* _Exercise_
Reproduce every one of the following records word for word, with each line unchanged.
┌─ Raw records
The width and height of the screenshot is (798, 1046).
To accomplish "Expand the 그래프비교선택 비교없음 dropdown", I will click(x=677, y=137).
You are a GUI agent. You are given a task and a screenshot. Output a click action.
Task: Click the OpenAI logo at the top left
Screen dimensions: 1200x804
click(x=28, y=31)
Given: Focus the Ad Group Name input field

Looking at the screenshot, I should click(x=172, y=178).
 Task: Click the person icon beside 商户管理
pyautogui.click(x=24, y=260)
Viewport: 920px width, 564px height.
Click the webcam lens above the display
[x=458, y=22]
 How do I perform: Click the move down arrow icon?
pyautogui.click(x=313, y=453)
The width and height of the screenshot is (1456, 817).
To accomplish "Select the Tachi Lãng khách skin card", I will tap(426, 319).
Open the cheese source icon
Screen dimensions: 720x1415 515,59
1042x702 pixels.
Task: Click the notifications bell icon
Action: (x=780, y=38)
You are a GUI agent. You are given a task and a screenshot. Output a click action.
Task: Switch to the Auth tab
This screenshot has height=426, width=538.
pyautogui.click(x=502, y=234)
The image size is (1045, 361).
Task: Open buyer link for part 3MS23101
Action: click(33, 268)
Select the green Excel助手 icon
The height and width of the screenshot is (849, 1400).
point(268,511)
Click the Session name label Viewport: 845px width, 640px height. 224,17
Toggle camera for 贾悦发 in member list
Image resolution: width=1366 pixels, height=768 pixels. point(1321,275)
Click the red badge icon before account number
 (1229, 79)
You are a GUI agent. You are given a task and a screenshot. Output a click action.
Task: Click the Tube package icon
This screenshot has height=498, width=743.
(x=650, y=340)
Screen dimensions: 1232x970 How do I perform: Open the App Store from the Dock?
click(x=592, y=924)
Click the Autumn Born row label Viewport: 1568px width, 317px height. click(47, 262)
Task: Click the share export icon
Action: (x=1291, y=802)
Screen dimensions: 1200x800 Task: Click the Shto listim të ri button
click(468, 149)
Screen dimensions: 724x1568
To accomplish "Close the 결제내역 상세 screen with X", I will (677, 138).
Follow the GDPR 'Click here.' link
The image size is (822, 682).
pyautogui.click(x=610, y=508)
└─
* _Task answer_
The width and height of the screenshot is (798, 1046).
To accomplish "Expand the 그래프비교선택 비교없음 dropdown", I will click(x=677, y=137).
You are a GUI agent. You are given a task and a screenshot. Output a click action.
Task: Click the OpenAI logo at the top left
Screen dimensions: 1200x804
click(x=28, y=31)
Given: Focus the Ad Group Name input field

Looking at the screenshot, I should click(x=172, y=178).
 Task: Click the person icon beside 商户管理
pyautogui.click(x=24, y=260)
Viewport: 920px width, 564px height.
Click the webcam lens above the display
[x=458, y=22]
 How do I perform: Click the move down arrow icon?
pyautogui.click(x=313, y=453)
The width and height of the screenshot is (1456, 817).
To accomplish "Select the Tachi Lãng khách skin card", I will tap(426, 319).
Open the cheese source icon
Screen dimensions: 720x1415 515,59
1042x702 pixels.
Task: Click the notifications bell icon
Action: (x=780, y=38)
You are a GUI agent. You are given a task and a screenshot. Output a click action.
Task: Switch to the Auth tab
This screenshot has height=426, width=538.
pyautogui.click(x=502, y=234)
The image size is (1045, 361).
Task: Open buyer link for part 3MS23101
Action: click(33, 268)
Select the green Excel助手 icon
The height and width of the screenshot is (849, 1400).
point(268,511)
Click the Session name label Viewport: 845px width, 640px height. 224,17
Toggle camera for 贾悦发 in member list
Image resolution: width=1366 pixels, height=768 pixels. point(1321,275)
Click the red badge icon before account number
 (1229, 79)
You are a GUI agent. You are given a task and a screenshot. Output a click action.
Task: Click the Tube package icon
This screenshot has height=498, width=743.
(x=650, y=340)
Screen dimensions: 1232x970 How do I perform: Open the App Store from the Dock?
click(x=592, y=924)
Click the Autumn Born row label Viewport: 1568px width, 317px height. click(47, 262)
Task: Click the share export icon
Action: (x=1291, y=802)
Screen dimensions: 1200x800 Task: Click the Shto listim të ri button
click(468, 149)
Screen dimensions: 724x1568
To accomplish "Close the 결제내역 상세 screen with X", I will (677, 138).
Follow the GDPR 'Click here.' link
The image size is (822, 682).
pyautogui.click(x=610, y=508)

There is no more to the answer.